TASK TO CARRY OUT | Word for word, restate the lines of the listing from the one that holds "Task: Click the Select language chevron arrow" through the very last line, and nothing more.

DATA RECORDS |
━━━━━━━━━━
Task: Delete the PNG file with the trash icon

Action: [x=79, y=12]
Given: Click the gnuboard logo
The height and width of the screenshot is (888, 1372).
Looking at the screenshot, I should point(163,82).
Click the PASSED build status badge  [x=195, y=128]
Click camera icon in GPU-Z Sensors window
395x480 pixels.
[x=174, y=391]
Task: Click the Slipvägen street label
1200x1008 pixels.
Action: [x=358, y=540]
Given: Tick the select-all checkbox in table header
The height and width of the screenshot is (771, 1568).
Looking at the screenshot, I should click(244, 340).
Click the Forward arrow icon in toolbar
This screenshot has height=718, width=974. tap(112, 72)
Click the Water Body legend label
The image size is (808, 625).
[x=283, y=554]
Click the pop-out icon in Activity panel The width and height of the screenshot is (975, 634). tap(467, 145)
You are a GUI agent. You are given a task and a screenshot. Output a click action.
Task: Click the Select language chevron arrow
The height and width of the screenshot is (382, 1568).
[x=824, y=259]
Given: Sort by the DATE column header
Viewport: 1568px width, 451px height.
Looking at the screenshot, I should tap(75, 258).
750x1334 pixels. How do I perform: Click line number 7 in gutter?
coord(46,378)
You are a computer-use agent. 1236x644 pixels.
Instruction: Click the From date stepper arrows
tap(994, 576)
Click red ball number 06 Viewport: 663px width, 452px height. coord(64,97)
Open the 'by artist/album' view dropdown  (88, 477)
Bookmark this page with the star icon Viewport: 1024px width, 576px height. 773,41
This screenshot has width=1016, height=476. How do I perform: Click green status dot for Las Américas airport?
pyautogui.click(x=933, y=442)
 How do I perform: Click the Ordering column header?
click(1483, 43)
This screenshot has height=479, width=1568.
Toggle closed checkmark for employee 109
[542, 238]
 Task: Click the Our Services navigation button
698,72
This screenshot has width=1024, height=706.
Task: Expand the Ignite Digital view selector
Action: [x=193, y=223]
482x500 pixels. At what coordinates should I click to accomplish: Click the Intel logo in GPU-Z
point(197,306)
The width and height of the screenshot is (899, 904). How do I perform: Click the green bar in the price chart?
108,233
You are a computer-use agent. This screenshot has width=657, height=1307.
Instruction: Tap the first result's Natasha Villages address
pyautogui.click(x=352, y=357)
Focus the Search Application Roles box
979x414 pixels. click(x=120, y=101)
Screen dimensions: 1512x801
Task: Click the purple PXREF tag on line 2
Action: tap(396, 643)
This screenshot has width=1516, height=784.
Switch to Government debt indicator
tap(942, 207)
━━━━━━━━━━
ANSWER BOX |
Task: Click the Select language chevron arrow
The height and width of the screenshot is (382, 1568).
[x=824, y=259]
Given: Sort by the DATE column header
Viewport: 1568px width, 451px height.
Looking at the screenshot, I should tap(75, 258).
750x1334 pixels. How do I perform: Click line number 7 in gutter?
coord(46,378)
You are a computer-use agent. 1236x644 pixels.
Instruction: Click the From date stepper arrows
tap(994, 576)
Click red ball number 06 Viewport: 663px width, 452px height. coord(64,97)
Open the 'by artist/album' view dropdown  (88, 477)
Bookmark this page with the star icon Viewport: 1024px width, 576px height. 773,41
This screenshot has width=1016, height=476. How do I perform: Click green status dot for Las Américas airport?
pyautogui.click(x=933, y=442)
 How do I perform: Click the Ordering column header?
click(1483, 43)
This screenshot has height=479, width=1568.
Toggle closed checkmark for employee 109
[542, 238]
 Task: Click the Our Services navigation button
698,72
This screenshot has width=1024, height=706.
Task: Expand the Ignite Digital view selector
Action: [x=193, y=223]
482x500 pixels. At what coordinates should I click to accomplish: Click the Intel logo in GPU-Z
point(197,306)
The width and height of the screenshot is (899, 904). How do I perform: Click the green bar in the price chart?
108,233
You are a computer-use agent. This screenshot has width=657, height=1307.
Instruction: Tap the first result's Natasha Villages address
pyautogui.click(x=352, y=357)
Focus the Search Application Roles box
979x414 pixels. click(x=120, y=101)
Screen dimensions: 1512x801
Task: Click the purple PXREF tag on line 2
Action: tap(396, 643)
This screenshot has width=1516, height=784.
Switch to Government debt indicator
tap(942, 207)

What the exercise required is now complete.